Recelo de los modernos cuando su fuegos artificiales no ilustran una idea firme, sólida, memorable. Entiendo que el cine adopte nuevos modos expresivos con los que seguir descubriéndose, me parecen válidos y necesarios los resortes de creatividad para invadir nuestra mirada y cautivarnos. Pero me mosquea la grandilocuencia barata, los falsos aires de vanguardia, el tono gamberro si la gamberrada se queda en venta de humo. Me consideré un extraterrestre de la cinefilia cuando vi EL CLUB DE LA LUCHA (David Fincher, 1999) y no sentí algo distinto a la indiferencia, eso sí, tiznada de un ligero enfado. No me creía su atmósfera sucia, ni me empapaba su historia apocalíptica, hundida en el fango de su propia arrogancia. El gran caramelo precintado para ganarse acólitos de la causa moderna mostraba más trampa que cartón, y fue incapaz de hacer creíble su contundencia narrativa. Ni por Edward Norton, una de mis debilidades, la cosa acabó en romance. Con Fincher, me refiero. 
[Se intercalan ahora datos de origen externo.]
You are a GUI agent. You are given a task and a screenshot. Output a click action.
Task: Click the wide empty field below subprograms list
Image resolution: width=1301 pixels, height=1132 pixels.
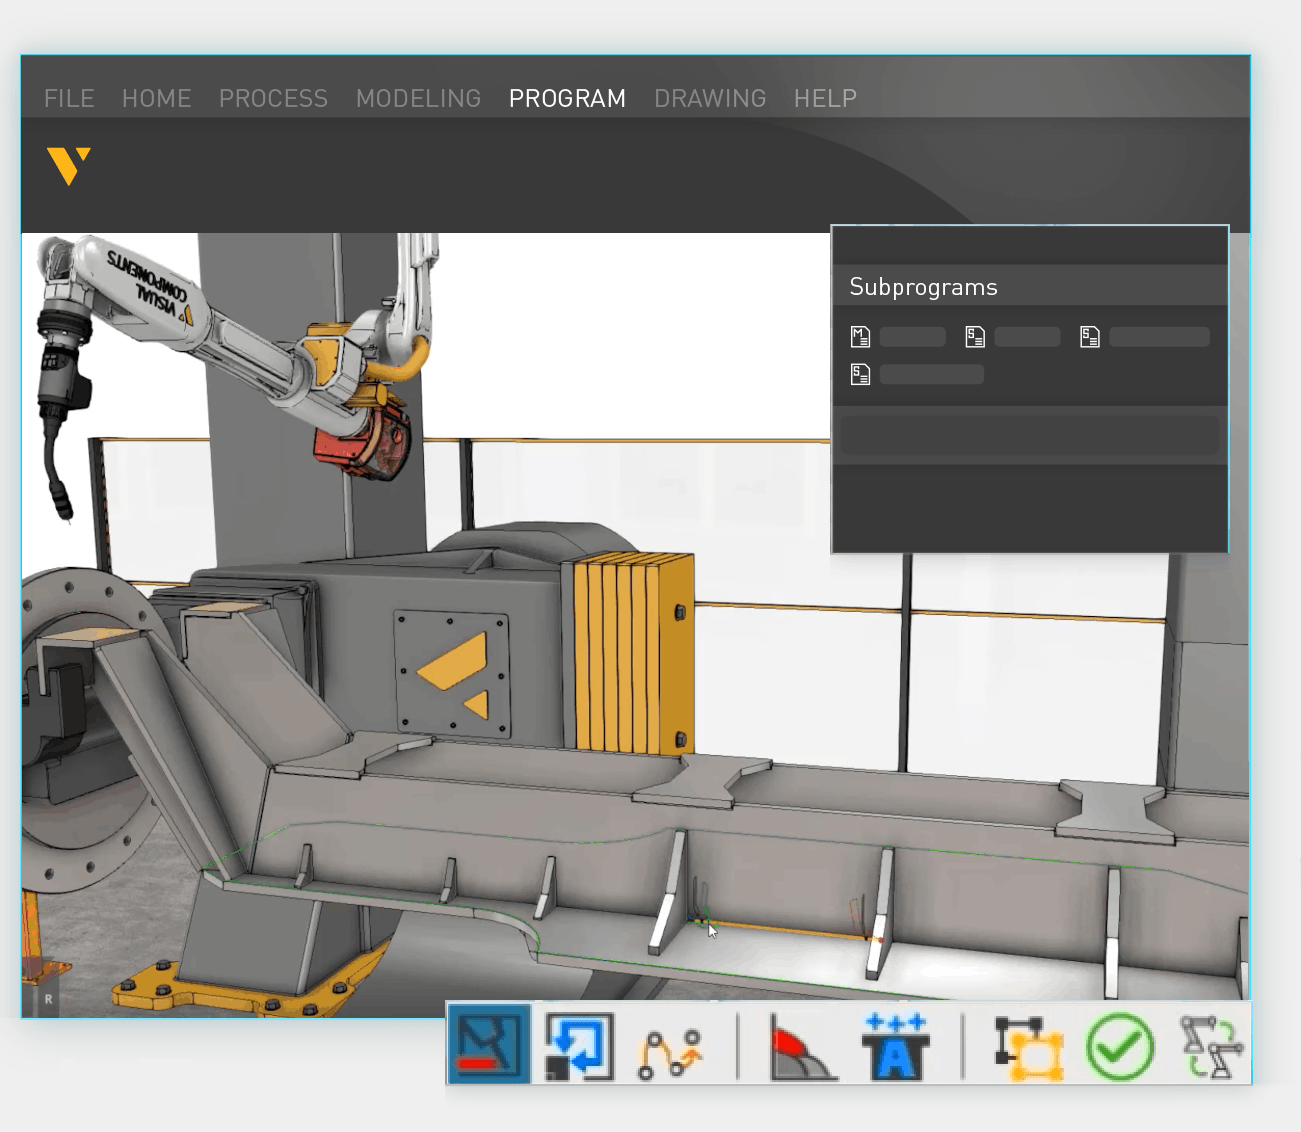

Debe ser Chuk Palaniuk una especie de deidad para los parroquianos de la impostura, ese rebaño ansioso por devorar cualquier cosa que huela a nuevo. Esta película adapta su última novela y vuelve a contaminar el buen rollo del respetable a fuerza de diagnóstico sórdido de la especie humana. En cualquier caso me gustaría saber a qué clase de individuo radiografía la cámara de Clark Gregg, porque todo lo que discurre ante nuestros ojos es lejano, inverosímil, pendiente de un hilo tragicómico que bordea en muchas ocasiones la idiotez. La recurrencia a las terapias de grupo para encauzar a una panda de adictos al sexo se impregna del mismo aire pretencioso que enturbiaba aquel catálogo de machos violentos, con el fibrado Brad Pitt a la cabeza. Es ahí donde encuentro el mayor tropiezo a la hora de meterme en la historia, el escaso peso de la zanahoria que nos colocan ante el hocico.
Porque si la premisa es endeble, el desarrollo de la idea deriva hacia un terreno resbaladizo donde nada ni nadie suscita la menor emoción. No es difícil descubrir el deseo de abofetear las buenas costumbres, como otros han hecho mil veces antes.